Work instructions:
Can you extend the email thread about the ctdb lock file problem on GlusterFS, continuing from its final line?

Reading text:
::::::::

SV: ctdb relock file issues with glusterfs

Wed Oct 17 15:27:53 MDT 2012

I am still doing some testing on this, so I appreciate your feedback and 
comments.  It just happened that I was working on the same problem at the 
same time.  :)

Chris -)-----

On 10/17/2012 04:01 PM, patrick medina wrote:
> Yes, a very big thank you to Christopher and everyone else, that mount
> command did the trick for me as well.
>
> At first this didn't work, but I moved the location of the lock file to the
> root of the gluster share.  (/mnt/gluster/ctdb/lock  to /mnt/gluster/lock)
>   Now we're all healthy and happy!
>
> Morten, was your lock file in the same location or did you have to move it
> as well?
>
> Regards,
> PG
>
> On Mon, Oct 15, 2012 at 4:07 PM, Morten Bøhmer <Morten.Bohmer at pilaro.no>wrote:
>
>> THANK YOU!!!
>>
>>
>> This did it for me :)
>>
>> Ping_pong is now showing correct results
>>
>>
>> Morten
>>
>> -----Opprinnelig melding-----
>> Fra: samba-technical-bounces at lists.samba.org [mailto:
>> samba-technical-bounces at lists.samba.org] På vegne av Christopher R. Hertel
>> Sendt: 15. oktober 2012 20:50
>> Til: samba-technical at lists.samba.org
>> Emne: Re: SV: ctdb relock file issues with glusterfs
>>
>> Morten, Patrick:
>>
>> Please try your tests with the following option on mount:
>>     --direct-io-mode=enable
>>
>> Let us know whether that changes your test results.

::::::::

Available data:
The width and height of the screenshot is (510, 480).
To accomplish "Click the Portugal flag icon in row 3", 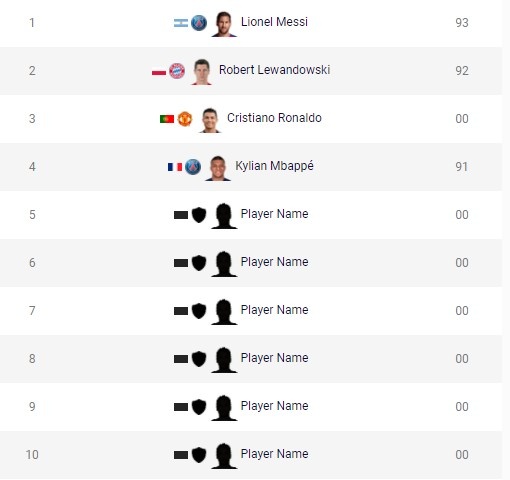I will [167, 119].
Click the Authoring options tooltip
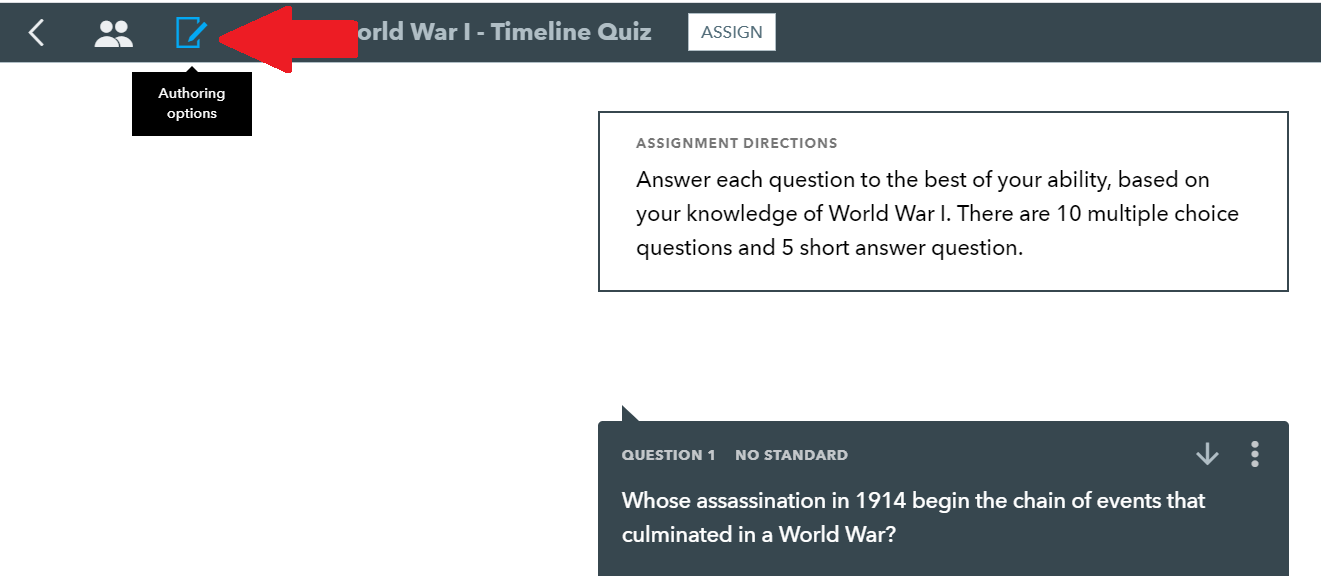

::::::::

Expected output:
>>
>> Thanks.
>>
>> Chris -)-----
>>
>> On 10/15/2012 10:59 AM, Morten Bøhmer wrote:
>>> Thank you.
>>>
>>> For the heck of it I installed a couple of Centos virtual servers and
>> configure ctdb+glusterfs+xfs+samba, got it working, but without relock.
>>>
>>> Not sure how important it is, but I guess time will show :)
>>>
>>>
>>> Morten
>>>
>>> Fra: patrick medina [mailto:pgmedinajr at gmail.com]
>>> Sendt: 15. oktober 2012 17:57
>>> Til: Morten Bøhmer
>>> Kopi: Michael Adam; samba-technical at lists.samba.org
>>> Emne: Re: ctdb relock file issues with glusterfs
>>>
>>> Morning Morten,
>>>
>>> I have been out of the office since Thursday, but am back today and
>> ready to knock this out.  I'll keep you posted on what i find later this
>> afternoon.
>>>
>>> Cheers
>>>
>>> On Fri, Oct 12, 2012 at 7:34 AM, Morten Bøhmer <Morten.Bohmer at pilaro.no
>> <mailto:Morten.Bohmer at pilaro.no>> wrote:
>>> Hi Patrick
>>>
>>> Any luck with your setup yet ?
>>>
>>>
>>> I am now seriously looking into trying some other clusterfs to make ctdb
>> work.
>>>
>>>
>>> Morten
>>>
>>>
>>> Fra: patrick medina
>>> [mailto:pgmedinajr at gmail.com<mailto:pgmedinajr at gmail.com>]
>>> Sendt: 10. oktober 2012 17:56
>>> Til: Michael Adam
>>> Kopi: Morten Bøhmer;
>>> samba-technical at lists.samba.org<mailto:samba-technical at lists.samba.org
>>>>
>>> Emne: Re: ctdb relock file issues with glusterfs
>>>
>>> Thanks Michael,
>>>
>>> The way you explained ping_pong (going from "1"
>>> to "2") isn't explain as well on the wiki so i'll test and most likely
>> verify it will not increment.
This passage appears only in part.